O levantamento mostra a situação preocupante em determinados bairros da cidade, conforme a coordenadora da Divisão de Endemias, Lucimar Ribeiro. Em bairros como Castália, Sarinha Alcântara, Santa Inês e Sinval Palmeira o índice de infestação chega a 5%. A coordenadora de Endemias alerta que a situação exige atenção redobrada da população e requer intensificação das ações de combate ao mosquito.

Entre os principais criadouros, encontrados durante o levantamento, estão recipientes que acumulam água parada, como caixas d’água e baldes destampadas, pneus, garrafas descartados em quintais e terrenos baldios.

Lucimar reforça que o combate ao mosquito depende da colaboração de toda a população. “Pequenas atitudes, como evitar água parada, manter reservatórios bem fechados e descartar corretamente materiais que possam acumular água são fundamentais para reduzir a proliferação do Aedes aegypti”, apela.

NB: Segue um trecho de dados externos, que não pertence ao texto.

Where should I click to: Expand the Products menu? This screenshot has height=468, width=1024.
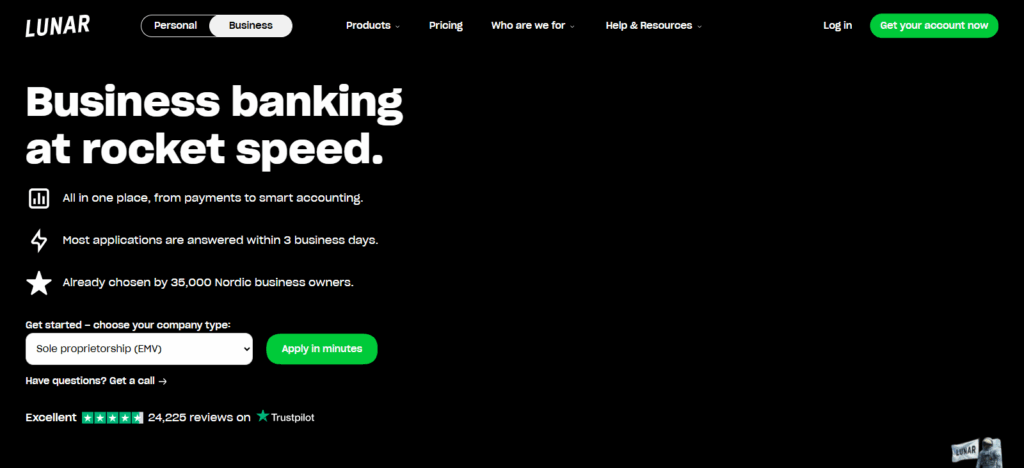click(373, 25)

O levantamento foi realizado pelos Agentes de Combate às Endemias (ACE) com o objetivo de identificar a presença de focos do mosquito e mapear as áreas com maior risco de transmissão das arboviroses. A partir dessas informações, a Secretaria de Saúde de Itabuna pode direcionar de forma mais estratégica as ações de prevenção e controle.

As equipes de Agentes de Combate às Endemias, conforme explica Lucimar Ribeiro, seguem atuando com visitas domiciliares, bloqueios e ações educativas nos bairros, com o objetivo de reduzir os índices e proteger a saúde da população. Por último, apela às pessoas que facilitem o acesso dos agentes para que o trabalho de prevenção e combate ao vetor das arboviroses seja eficaz.